I am much better without tobacco, and already have a difficulty in
sympathizing with the man I used to be. Even to call him up, as it were,
and regard him without prejudice is a difficult task, for we forget the
old selves on whom we have turned our backs, as we forget a street that
has been reconstructed. Does the freed slave always shiver at the crack
of a whip? I fancy not, for I recall but dimly, and without acute
suffering, the horrors of my smoking days. There were nights when I
awoke with a pain at my heart that made me hold my breath. I did not
dare move. After perhaps ten minutes of dread, I would shift my position
an inch at a time. Less frequently I felt this sting in the daytime,
and believed I was dying while my friends were talking to me. I never
mentioned these experiences to a human being; indeed, though a medical
man was among my companions, I cunningly deceived him on the rare
occasions when he questioned me about the amount of tobacco I was
consuming weekly. Often in the dark I not only vowed to give up smoking,
but wondered why I cared for it. Next morning I went straight from
breakfast to my pipe, without the smallest struggle with myself.
Latterly I knew, while resolving to break myself of the habit, that
I would be better employed trying to sleep. I had elaborate ways of
cheating myself, but it became disagreeable to me to know how many
ounces of tobacco I was smoking weekly. Often I smoked cigarettes to
reduce the number of my cigars.
On the other hand, if these sharp pains be excepted, I felt quite well.
My appetite was as good as it is now, and I worked as cheerfully and
certainly harder. To some slight extent, I believe, I experienced the
same pains in my boyhood, before I smoked, and I am not an absolute
stranger to them yet. They were most frequent in my smoking days, but I
have no other reason for charging them to tobacco. Possibly a doctor who
was himself a smoker would have pooh-poohed them. Nevertheless, I have
lighted my pipe, and then, as I may say, hearkened for them. At the
first intimation that they were coming I laid the pipe down and ceased
to smoke--until they had passed.
I will not admit that, once sure it was doing me harm, I could not,
unaided, have given up tobacco. But I was reluctant to make sure. I
should like to say that I left off smoking because I considered it a
mean form of slavery, to be condemned for moral as well as physical
reasons; but though now I clearly see the folly of smoking, I was blind
to it for some months after I had smoked my last pipe. I gave up my
most delightful solace, as I regarded it, for no other reason than that
the lady who was willing to fling herself away on me said that I must
choose between it and her. This deferred our marriage for six months.
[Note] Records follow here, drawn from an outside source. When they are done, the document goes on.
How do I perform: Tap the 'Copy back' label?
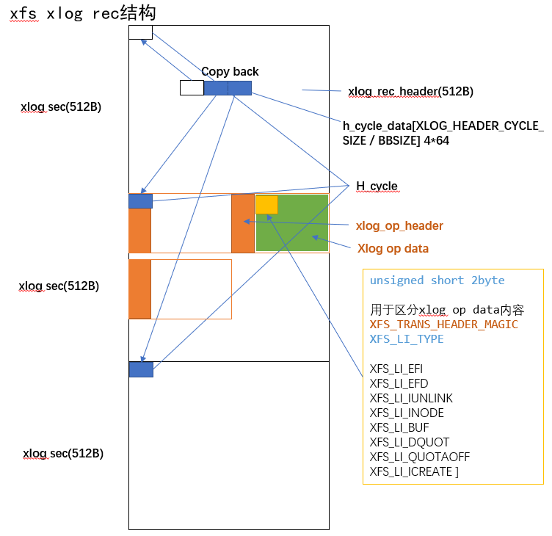[x=230, y=71]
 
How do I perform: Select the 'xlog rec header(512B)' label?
[x=410, y=92]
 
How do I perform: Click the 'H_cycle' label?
[x=377, y=186]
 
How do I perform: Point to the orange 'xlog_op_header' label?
[x=399, y=225]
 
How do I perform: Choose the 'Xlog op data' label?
[x=393, y=248]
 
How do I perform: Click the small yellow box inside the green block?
[x=266, y=205]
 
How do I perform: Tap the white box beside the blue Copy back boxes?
[x=192, y=88]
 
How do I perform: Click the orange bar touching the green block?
[x=242, y=223]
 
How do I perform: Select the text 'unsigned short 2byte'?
[x=437, y=280]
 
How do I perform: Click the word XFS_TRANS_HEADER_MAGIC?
[x=443, y=325]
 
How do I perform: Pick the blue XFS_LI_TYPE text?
[x=407, y=339]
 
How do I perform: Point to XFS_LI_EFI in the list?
[x=396, y=369]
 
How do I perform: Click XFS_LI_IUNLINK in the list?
[x=411, y=398]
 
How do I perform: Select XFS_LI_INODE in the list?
[x=407, y=413]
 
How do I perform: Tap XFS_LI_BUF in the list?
[x=399, y=427]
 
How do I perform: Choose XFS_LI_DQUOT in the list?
[x=408, y=442]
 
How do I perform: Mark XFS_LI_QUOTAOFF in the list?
[x=420, y=457]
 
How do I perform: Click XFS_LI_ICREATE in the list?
[x=413, y=471]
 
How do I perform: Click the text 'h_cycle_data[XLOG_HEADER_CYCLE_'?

I have now come, as those who read will see, to look upon smoking with
my wife's eyes. My old bachelor friends complain because I do not allow
smoking in the house, but I am always ready to explain my position, and
I have not an atom of pity for them. If I cannot smoke here neither
shall they. When I visit them in the old inn they take a poor revenge by
blowing rings of smoke almost in my face. This ambition to blow rings
is the most ignoble known to man. Once I was a member of a club for
smokers, where we practised blowing rings. The most successful got a box
of cigars as a prize at the end of the year. Those were days! Often I
think wistfully of them. We met in a cozy room off the Strand. How well
I can picture it still. Time-tables lying everywhere, with which we
could light our pipes. Some smoked clays, but for the Arcadia Mixture
give me a brier. My brier was the sweetest ever known. It is strange
now to recall a time when a pipe seemed to be my best friend.
My present state is so happy that I can only look back with wonder at
my hesitation to enter upon it. Our house was taken while I was still
arguing that it would be dangerous to break myself of smoking all at
once. At that time my ideal of married life was not what it is now, and
I remember Jimmy's persuading me to fix on this house, because the large
room upstairs with the three windows was a smoker's dream. He pictured
himself and me there in the summer-time blowing rings, with our coats
off and our feet out at the windows; and he said that the closet at the
back looking on to a blank wall would make a charming drawing-room for
my wife. For the moment his enthusiasm carried me away, but I see now
how selfish it was, and I have before me the face of Jimmy when he paid
us his first visit and found that the closet was not the drawing-room.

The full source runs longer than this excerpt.